Sector de Cirugía Uretral y Genital Reconstructiva, Servicio de Urología, Hospital Italiano de Buenos Aires, Buenos Aires, Argentina.
Sector de Cirugía Uretral y Genital Reconstructiva, Servicio de Urología, Hospital Italiano de Buenos Aires, Buenos Aires, Argentina.
Actas Urol Esp (Engl Ed). 2021 Oct;45(8):557-563. doi: 10.1016/j.acuroe.2021.07.004. Epub 2021 Sep 12.
To analyze the results and complications after urethroplasty based on patient age groups. As secondary objective, we analyzed the impact of operative complexity on each age group.
This is a retrospective cohort study that include male patients who underwent urethroplasty between January 2011 and December 2018. Data was obtained from the patients' electronic health records. Patients were grouped as follows: <60 years, 60-79 years and >80 years. Variables evaluated were history, comorbidities, previous surgeries and operative complexity. Restenosis-free survival and complications presented in each group were determined according to the Clavien-Dindo classification system. The SPSS® program was used for statistical analysis.
A total of 783 patients were included, and the mean follow-up was 19 months.
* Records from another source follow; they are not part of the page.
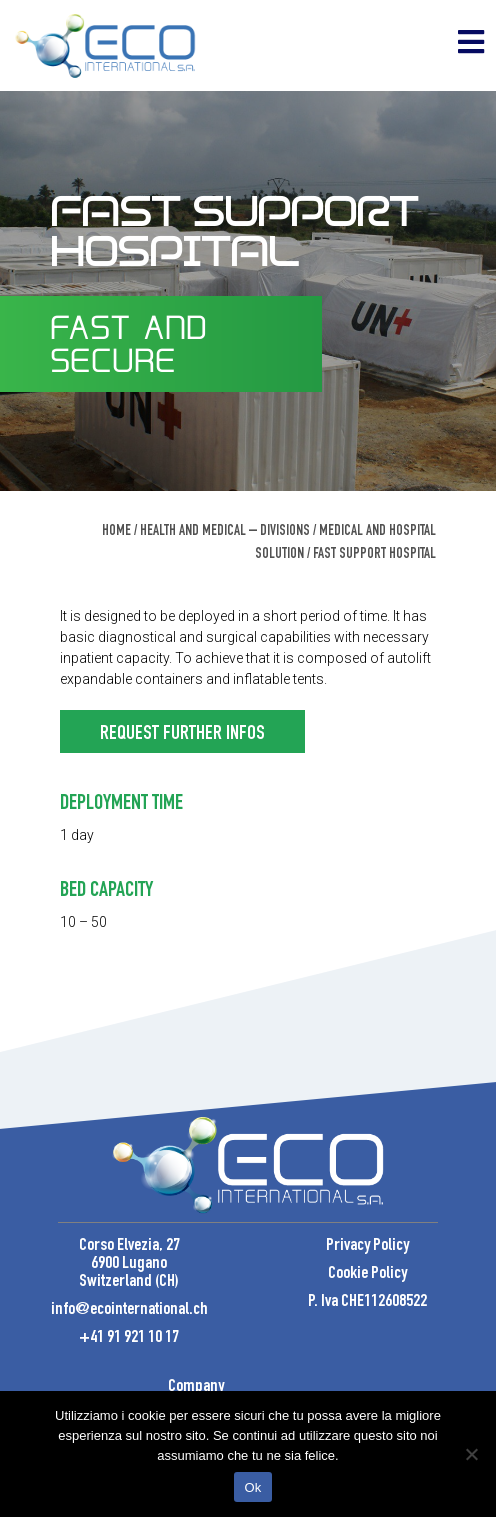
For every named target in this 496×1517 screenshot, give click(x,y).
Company (196, 1387)
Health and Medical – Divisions (225, 531)
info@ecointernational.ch (129, 1310)
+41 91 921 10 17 (129, 1338)
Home (116, 531)
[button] (182, 731)
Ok (252, 1487)
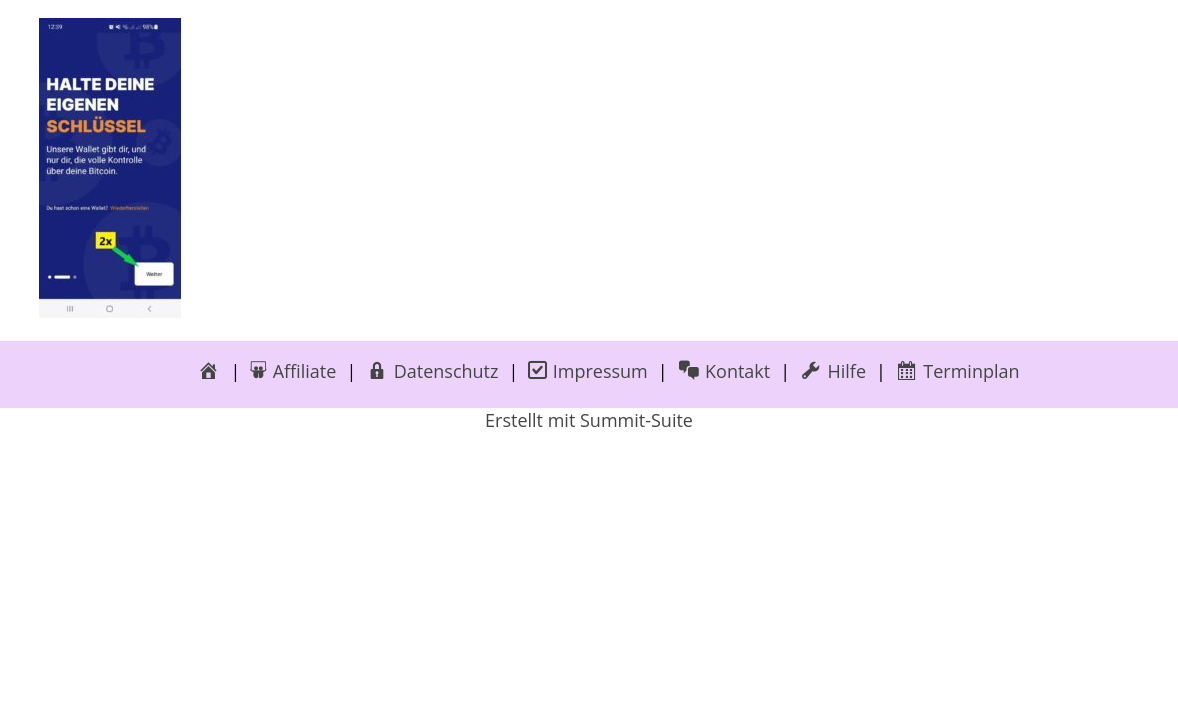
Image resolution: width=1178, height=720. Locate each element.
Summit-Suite (636, 420)
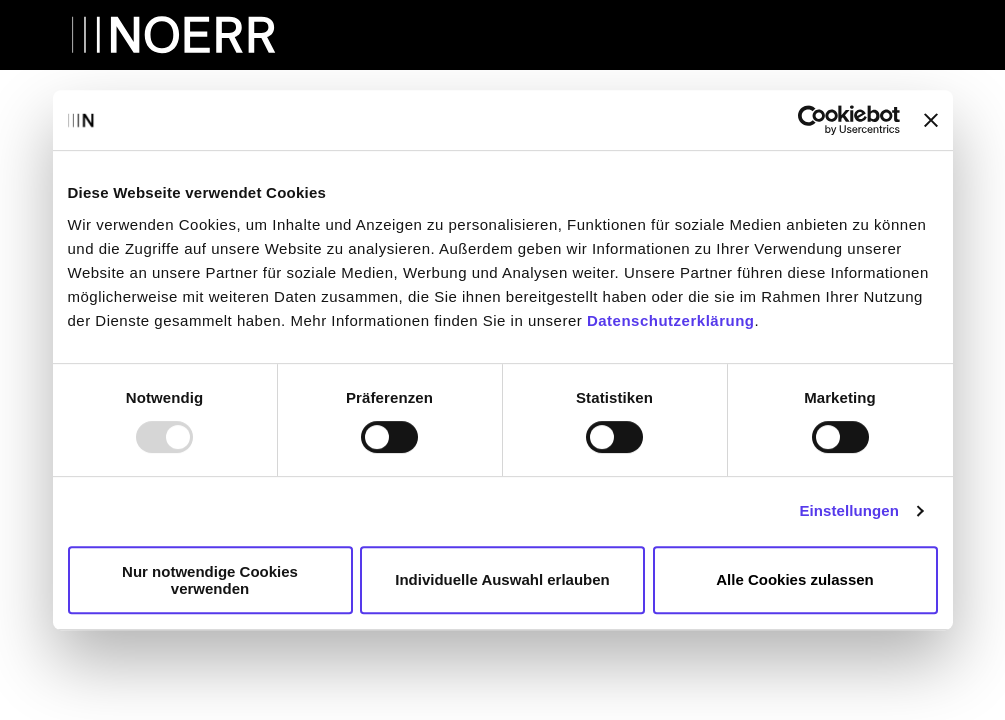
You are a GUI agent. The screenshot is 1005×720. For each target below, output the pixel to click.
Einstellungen (849, 510)
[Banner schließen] (931, 120)
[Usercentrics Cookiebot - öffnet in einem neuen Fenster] (812, 120)
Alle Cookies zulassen (795, 579)
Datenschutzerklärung (671, 320)
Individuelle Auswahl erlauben (502, 579)
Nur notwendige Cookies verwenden (210, 580)
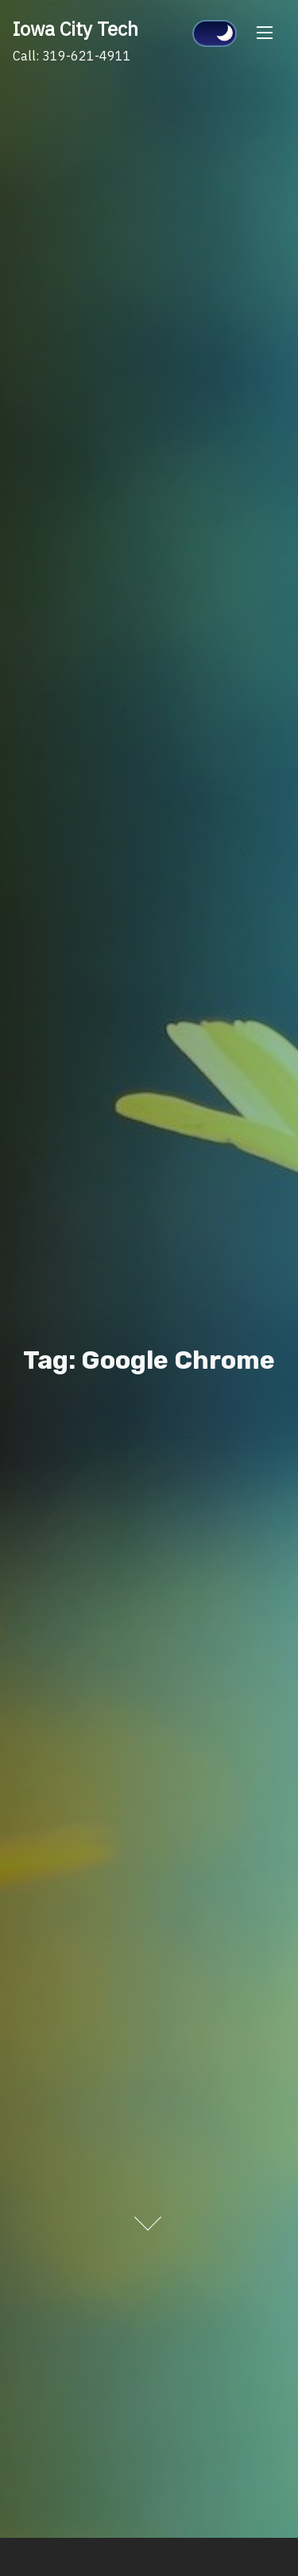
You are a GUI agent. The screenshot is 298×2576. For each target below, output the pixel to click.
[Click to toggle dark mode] (214, 33)
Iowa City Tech (75, 28)
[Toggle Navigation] (264, 32)
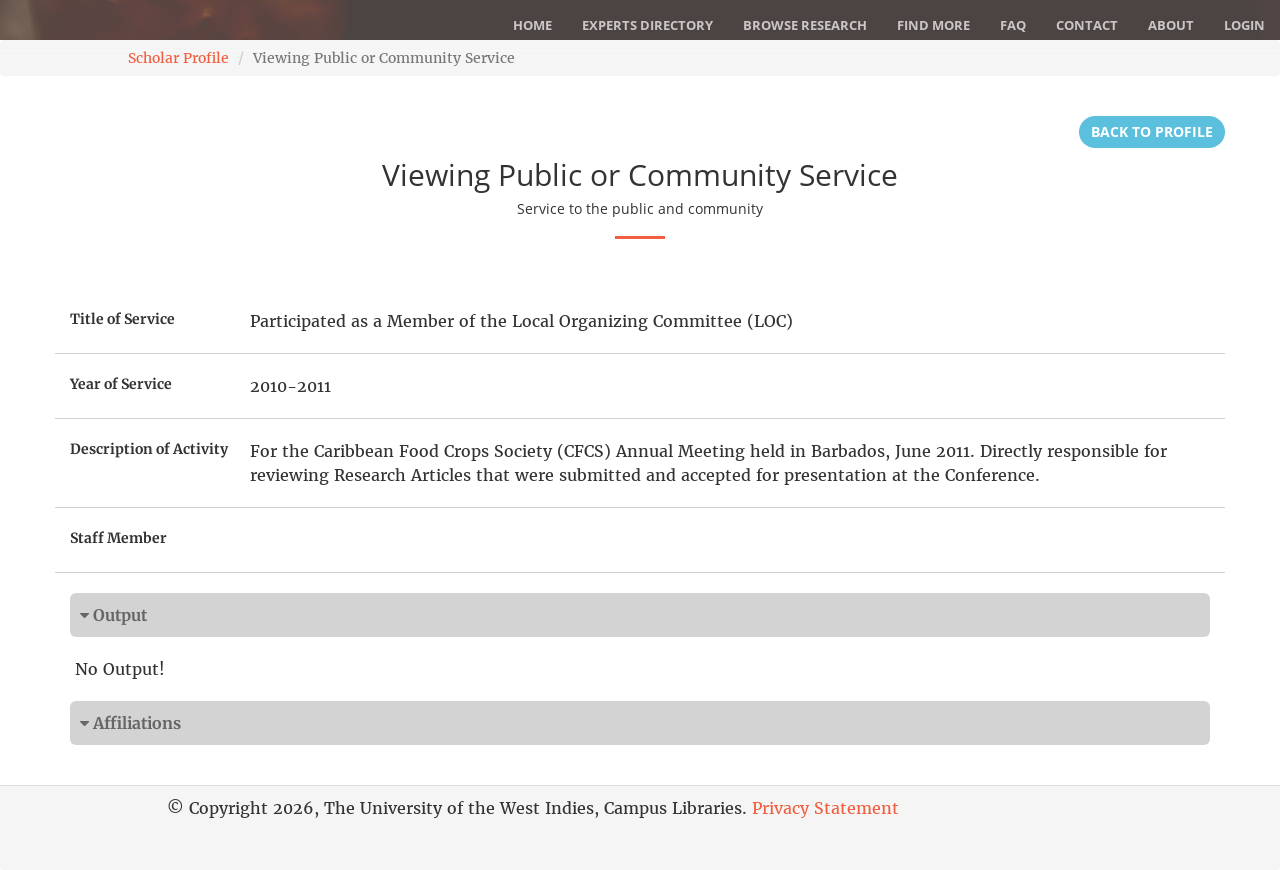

The estimated 2-year restenosis-free survival in the population under 60, 60-79 and over 80 years was 87, 87 and 93.9% (IC 95%), respectively. Univariate analysis showed that the age group was not a predictor of restenosis. Complex surgery is the only predictor of recurrence, increasing the risk by 60% (HR 1.64, 95% CI 1.05-2.56, p = 0.029). There was an overall complication rate of 30.8%, and 62% of these were Clavien ≤ II. We found no association between the frequency of complications and age.
Urethroplasty is safe and effective regardless of age group. There are no statistically significant differences in outcomes and complications shown by the age group comparison. There were no significant differences when analyzing the impact of complex surgeries among the different age groups. The data indicate that age alone should not be taken as an absolute exclusion criterion for patients needing urethral reconstruction.
根据患者年龄组分析尿道成形术后的结果和并发症。作为次要目标,我们分析了手术复杂性对每个年龄组的影响。
这是一项回顾性队列研究,纳入了 2011 年 1 月至 2018 年 12 月期间接受尿道成形术的男性患者。数据来自患者的电子健康记录。患者分为以下三组:<60 岁、60-79 岁和>80 岁。评估的变量包括病史、合并症、既往手术和手术复杂性。根据 Clavien-Dindo 分类系统确定每组的无再狭窄生存率和并发症。使用 SPSS®程序进行统计分析。
共纳入 783 例患者,平均随访时间为 19 个月。<60、60-79 和>80 岁人群的 2 年无再狭窄生存率分别估计为 87%、87%和 93.9%(95%CI)。单因素分析表明,年龄组不是再狭窄的预测因素。复杂手术是再发的唯一预测因素,风险增加 60%(HR 1.64,95%CI 1.05-2.56,p=0.029)。总体并发症发生率为 30.8%,其中 62%为 Clavien≤Ⅱ级。我们没有发现并发症的频率与年龄之间存在关联。
尿道成形术无论年龄组如何,都是安全有效的。结果和并发症的年龄组比较没有统计学上的显著差异。在分析不同年龄组之间复杂手术的影响时,没有发现显著差异。数据表明,年龄本身不应作为需要尿道重建的患者的绝对排除标准。